» **Saved data entries**
=-=-=
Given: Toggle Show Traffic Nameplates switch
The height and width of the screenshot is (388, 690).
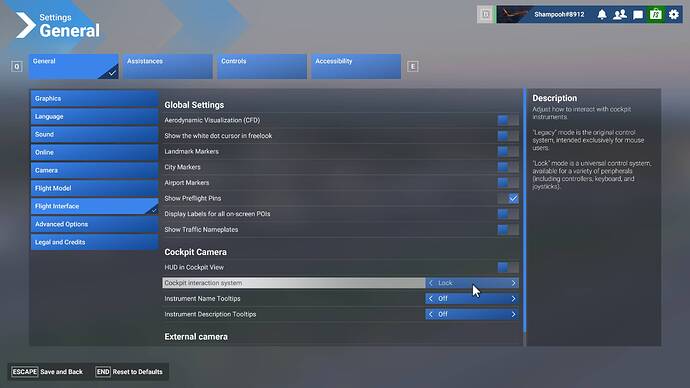Looking at the screenshot, I should 508,230.
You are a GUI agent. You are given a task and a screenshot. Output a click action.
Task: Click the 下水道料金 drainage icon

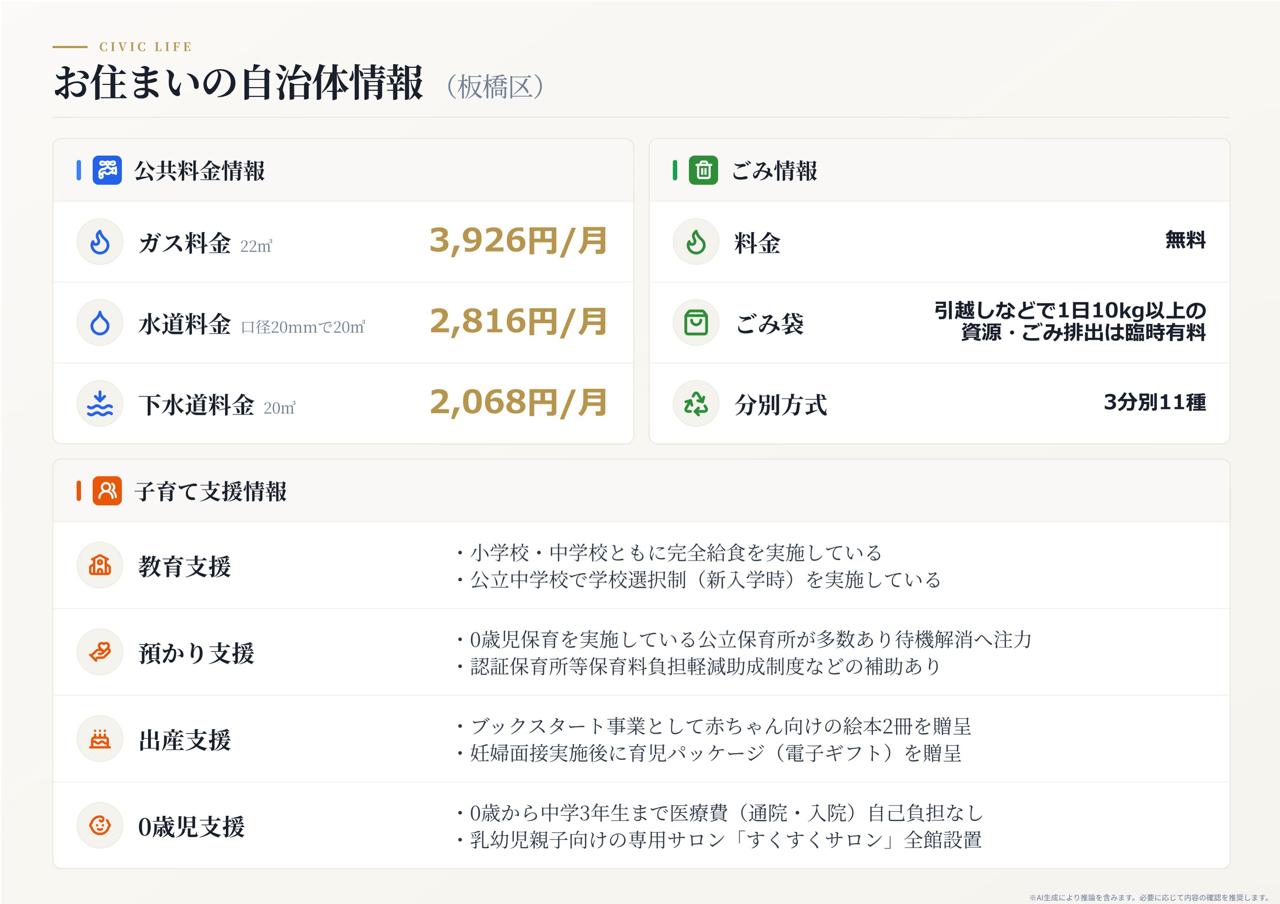(x=100, y=404)
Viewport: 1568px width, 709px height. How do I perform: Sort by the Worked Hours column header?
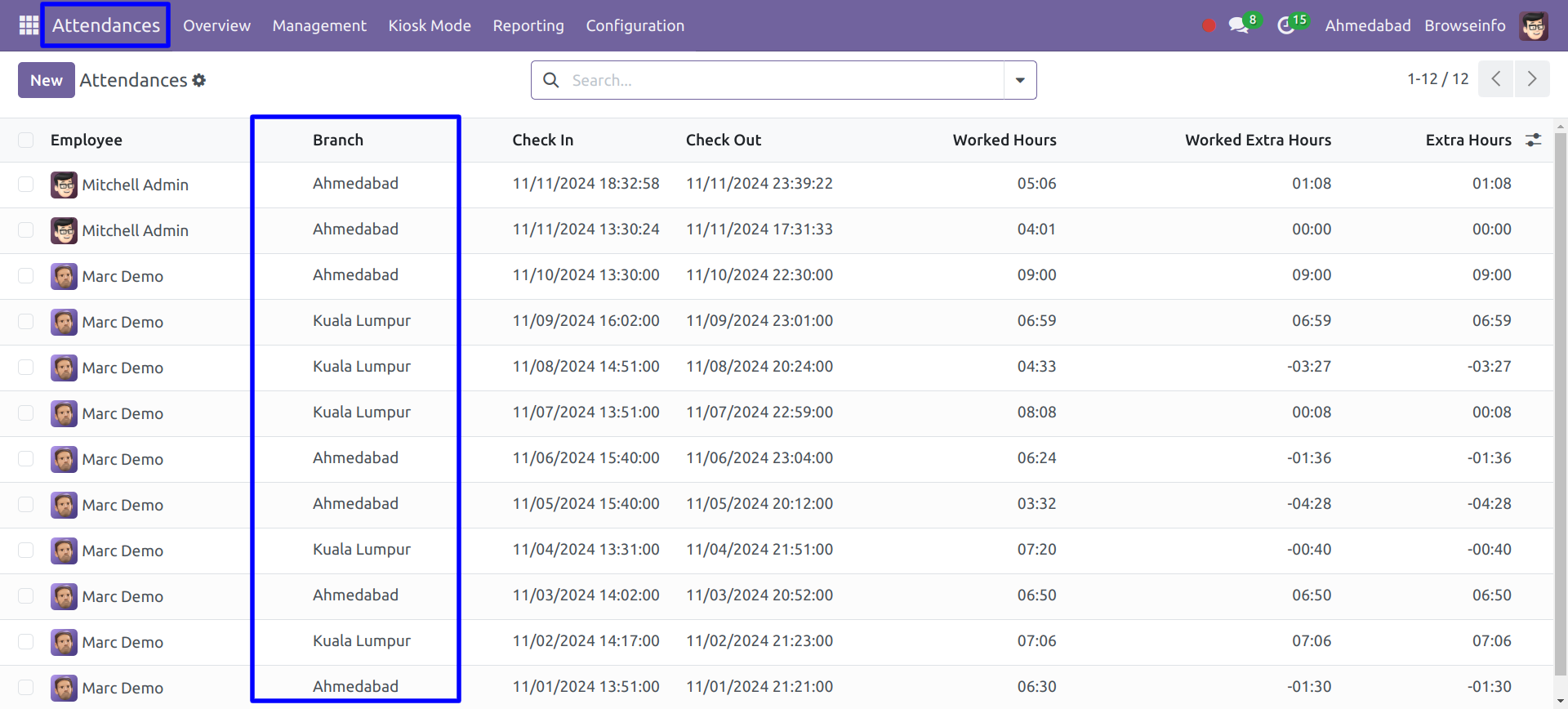coord(1004,140)
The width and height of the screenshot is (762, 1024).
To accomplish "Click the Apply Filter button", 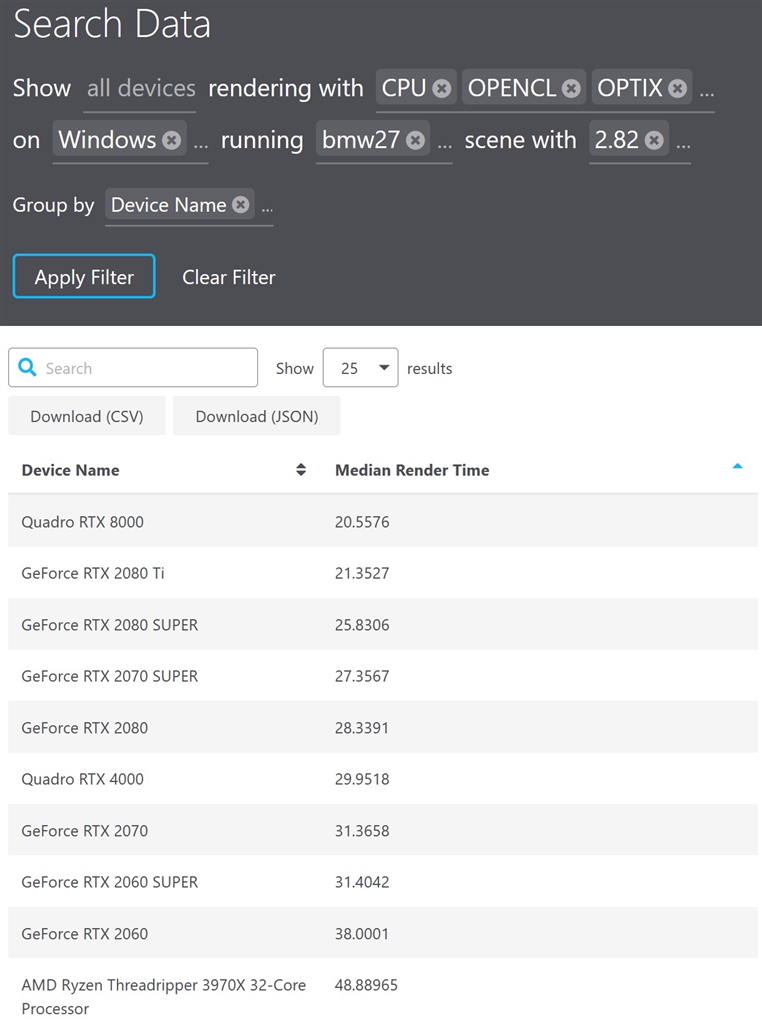I will 84,277.
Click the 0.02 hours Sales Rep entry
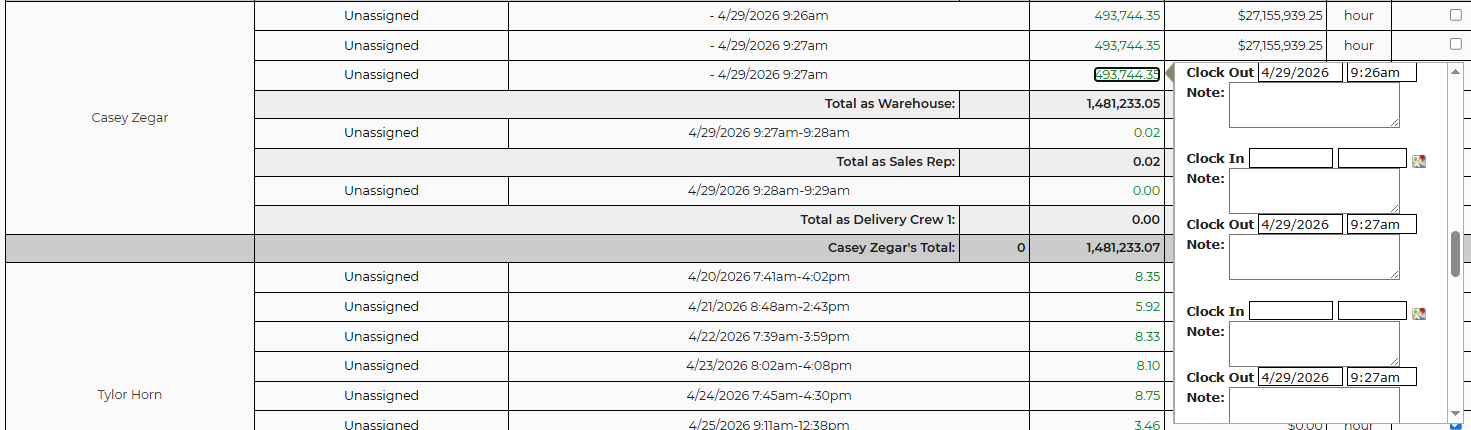 coord(1147,133)
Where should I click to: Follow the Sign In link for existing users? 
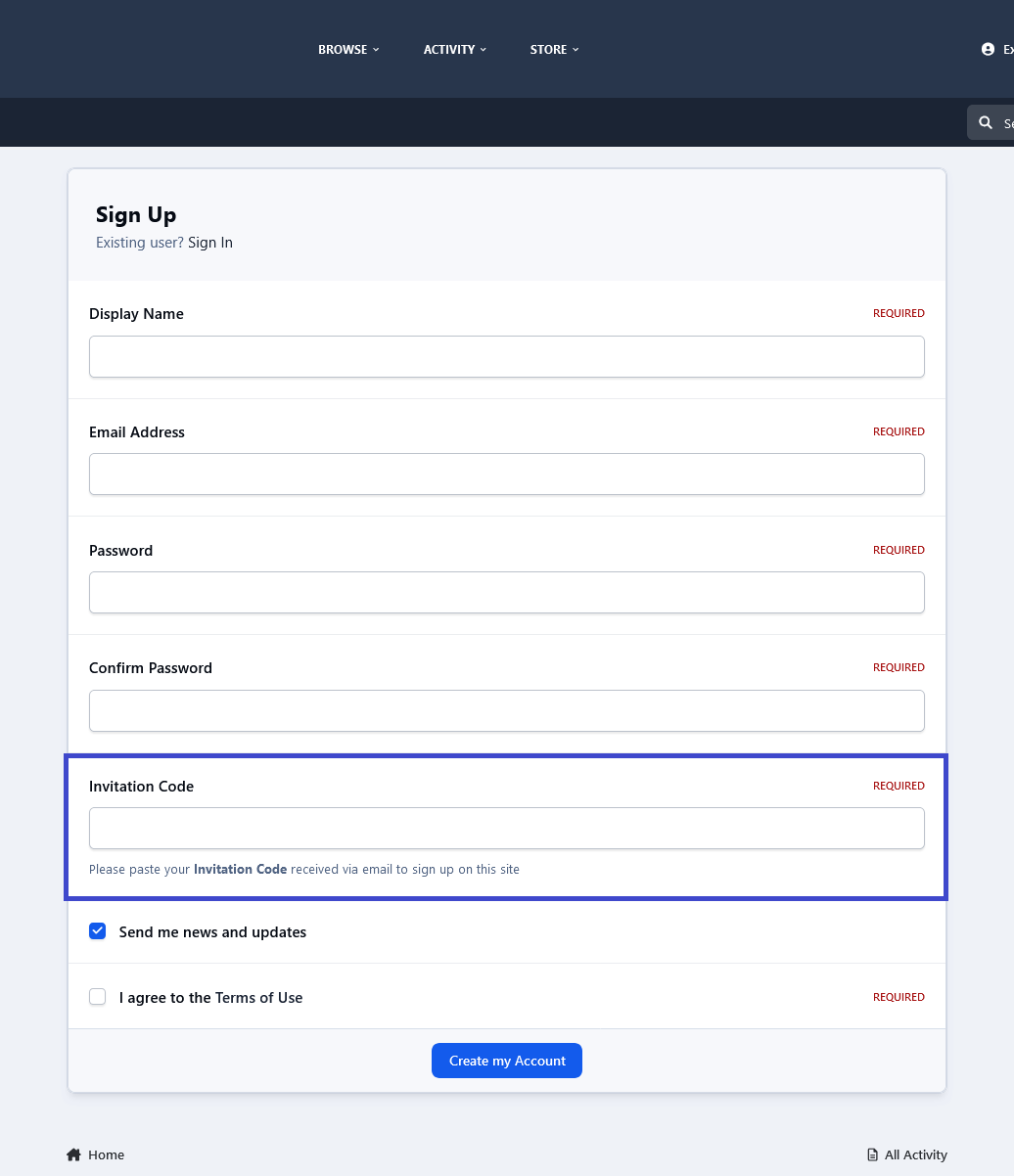pos(210,243)
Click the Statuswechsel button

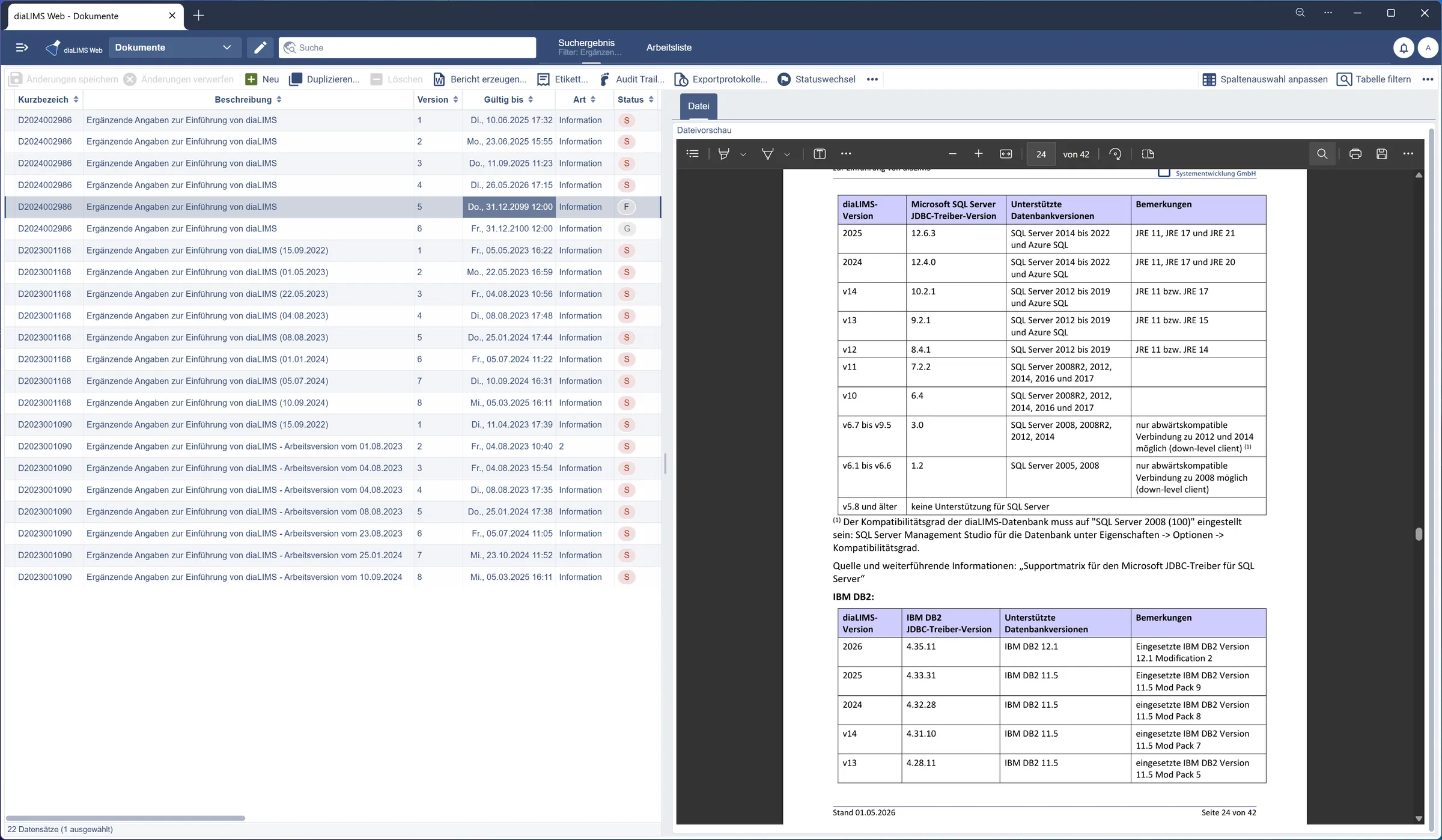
=-=-=
» **Task instructions**
Please transcribe exactly the lines from the one containing "Click the 0.02 hours Sales Rep entry" through the last line of the records above, both included, and leave out every picture.

» **Task output**
Click the 0.02 hours Sales Rep entry
 coord(1147,133)
Where should I click to: Follow the Sign In link for existing users? 
pos(210,243)
Click the Statuswechsel button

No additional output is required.